Shares of Aurora have shot up more than 30 per cent on the back of its earnings last week that showed a 169 per cent jump in revenues in the quarter ended Sept. 30, and $1.2 million in sales of dried cannabis in Germany.

CanniMed said in a release Wednesday it has not received a formal offer and it believes the share consideration presented by Aurora is “inflated.” It also said it’s in advanced talks to buy Newstrike Resources.

The acquisition would boost Aurora's market capitalization to more than $3 billion. Its projected active registered patient base of 40,000 would still be shy of the 63,000 at Canopy Growth Corp.

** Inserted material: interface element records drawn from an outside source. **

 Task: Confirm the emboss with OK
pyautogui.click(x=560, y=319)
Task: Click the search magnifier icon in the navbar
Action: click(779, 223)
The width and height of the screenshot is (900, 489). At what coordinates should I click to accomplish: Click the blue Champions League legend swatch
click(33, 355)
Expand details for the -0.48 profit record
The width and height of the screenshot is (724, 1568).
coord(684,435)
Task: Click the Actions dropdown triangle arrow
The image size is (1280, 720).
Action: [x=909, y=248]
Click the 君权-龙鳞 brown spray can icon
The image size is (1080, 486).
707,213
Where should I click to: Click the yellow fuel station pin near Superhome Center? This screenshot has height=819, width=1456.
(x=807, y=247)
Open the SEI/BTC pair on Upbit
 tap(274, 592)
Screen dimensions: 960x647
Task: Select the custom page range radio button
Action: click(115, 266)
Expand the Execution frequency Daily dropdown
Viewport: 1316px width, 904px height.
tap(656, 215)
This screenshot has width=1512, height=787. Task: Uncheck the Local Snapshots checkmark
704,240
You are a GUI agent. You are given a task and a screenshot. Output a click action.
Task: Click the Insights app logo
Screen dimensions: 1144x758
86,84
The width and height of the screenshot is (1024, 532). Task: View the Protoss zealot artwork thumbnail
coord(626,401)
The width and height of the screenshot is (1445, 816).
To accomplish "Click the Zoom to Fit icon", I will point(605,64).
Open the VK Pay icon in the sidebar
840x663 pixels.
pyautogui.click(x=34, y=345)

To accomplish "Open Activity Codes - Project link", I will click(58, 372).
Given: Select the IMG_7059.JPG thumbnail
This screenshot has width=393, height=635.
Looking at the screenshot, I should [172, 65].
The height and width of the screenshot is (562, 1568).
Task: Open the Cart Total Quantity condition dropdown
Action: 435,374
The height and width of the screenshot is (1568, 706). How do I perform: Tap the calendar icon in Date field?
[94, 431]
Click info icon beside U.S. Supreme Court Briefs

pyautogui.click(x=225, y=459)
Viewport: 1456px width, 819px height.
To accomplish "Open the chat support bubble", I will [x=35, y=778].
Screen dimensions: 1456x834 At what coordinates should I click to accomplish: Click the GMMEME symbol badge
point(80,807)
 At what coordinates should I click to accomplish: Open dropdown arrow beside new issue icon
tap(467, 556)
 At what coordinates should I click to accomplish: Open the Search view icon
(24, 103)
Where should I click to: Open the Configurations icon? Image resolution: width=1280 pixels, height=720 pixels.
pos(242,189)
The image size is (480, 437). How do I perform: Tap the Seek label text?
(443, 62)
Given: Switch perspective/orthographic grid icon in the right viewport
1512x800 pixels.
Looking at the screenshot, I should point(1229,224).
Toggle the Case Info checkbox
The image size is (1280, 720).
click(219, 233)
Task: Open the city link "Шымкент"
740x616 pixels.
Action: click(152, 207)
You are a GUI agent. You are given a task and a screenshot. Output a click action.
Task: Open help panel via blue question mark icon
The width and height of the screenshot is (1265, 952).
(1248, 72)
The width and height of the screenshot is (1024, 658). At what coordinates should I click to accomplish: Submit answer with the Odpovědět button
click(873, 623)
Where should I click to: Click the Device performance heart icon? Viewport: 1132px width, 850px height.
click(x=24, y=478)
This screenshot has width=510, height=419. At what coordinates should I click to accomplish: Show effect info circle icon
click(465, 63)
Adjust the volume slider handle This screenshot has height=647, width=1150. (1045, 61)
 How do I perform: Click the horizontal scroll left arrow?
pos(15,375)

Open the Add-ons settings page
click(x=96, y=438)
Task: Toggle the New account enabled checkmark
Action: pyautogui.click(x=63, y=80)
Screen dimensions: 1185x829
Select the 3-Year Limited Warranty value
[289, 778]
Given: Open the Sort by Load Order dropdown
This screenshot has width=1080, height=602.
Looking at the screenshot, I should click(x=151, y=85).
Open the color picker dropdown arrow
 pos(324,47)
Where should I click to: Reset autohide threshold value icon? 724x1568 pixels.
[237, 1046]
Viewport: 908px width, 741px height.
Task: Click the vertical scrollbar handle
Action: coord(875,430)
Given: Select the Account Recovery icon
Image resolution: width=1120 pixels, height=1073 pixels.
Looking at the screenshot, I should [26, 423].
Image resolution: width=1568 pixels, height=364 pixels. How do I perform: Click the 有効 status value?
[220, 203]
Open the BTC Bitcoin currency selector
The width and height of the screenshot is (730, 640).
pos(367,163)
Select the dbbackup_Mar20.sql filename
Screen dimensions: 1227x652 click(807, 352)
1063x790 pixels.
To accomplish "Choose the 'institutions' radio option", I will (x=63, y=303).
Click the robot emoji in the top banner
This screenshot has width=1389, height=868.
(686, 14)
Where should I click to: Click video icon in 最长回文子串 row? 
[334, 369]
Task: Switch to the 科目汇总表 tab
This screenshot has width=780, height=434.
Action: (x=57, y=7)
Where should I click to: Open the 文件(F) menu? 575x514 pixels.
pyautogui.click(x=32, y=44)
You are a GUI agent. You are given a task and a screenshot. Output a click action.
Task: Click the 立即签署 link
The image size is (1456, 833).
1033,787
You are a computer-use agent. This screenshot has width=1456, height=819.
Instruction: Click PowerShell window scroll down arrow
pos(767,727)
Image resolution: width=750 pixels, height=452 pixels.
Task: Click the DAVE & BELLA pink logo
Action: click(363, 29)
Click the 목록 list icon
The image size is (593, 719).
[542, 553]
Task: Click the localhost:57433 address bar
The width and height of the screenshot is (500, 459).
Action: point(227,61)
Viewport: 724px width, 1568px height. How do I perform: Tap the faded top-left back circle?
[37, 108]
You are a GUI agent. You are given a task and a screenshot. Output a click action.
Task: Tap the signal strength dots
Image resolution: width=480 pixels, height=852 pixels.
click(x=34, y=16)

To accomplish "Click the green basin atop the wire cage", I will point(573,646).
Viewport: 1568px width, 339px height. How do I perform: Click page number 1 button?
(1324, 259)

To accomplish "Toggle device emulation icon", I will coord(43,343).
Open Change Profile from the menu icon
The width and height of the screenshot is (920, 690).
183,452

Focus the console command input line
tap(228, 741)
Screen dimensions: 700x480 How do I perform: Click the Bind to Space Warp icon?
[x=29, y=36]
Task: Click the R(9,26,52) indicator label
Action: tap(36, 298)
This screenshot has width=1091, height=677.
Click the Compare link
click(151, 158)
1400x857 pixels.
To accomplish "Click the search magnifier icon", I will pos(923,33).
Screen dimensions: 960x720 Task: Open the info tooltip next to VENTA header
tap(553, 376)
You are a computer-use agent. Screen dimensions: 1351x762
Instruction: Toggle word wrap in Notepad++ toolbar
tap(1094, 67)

Canadian marijuana companies have ramped up production capacity ahead of Canada's deadline for the legalization of recreational cannabis next summer and worked to extend their reach outside the country's borders over the last financial quarter.

Some analysts have been predicting a wave of consolidation among the around 50 licensed producers in the burgeoning industry ahead of legalization.

CanniMed, previously Prairie Plant Systems, was one of the first medical marijuana companies to be granted a Health Canada licence to produce in 2013. Prior to that, Prairie Plant Systems had been the government's official marijuana provider on the earlier program enacted in 2000.

The company is focused on cannabis oil, a higher-margin product than dried bud.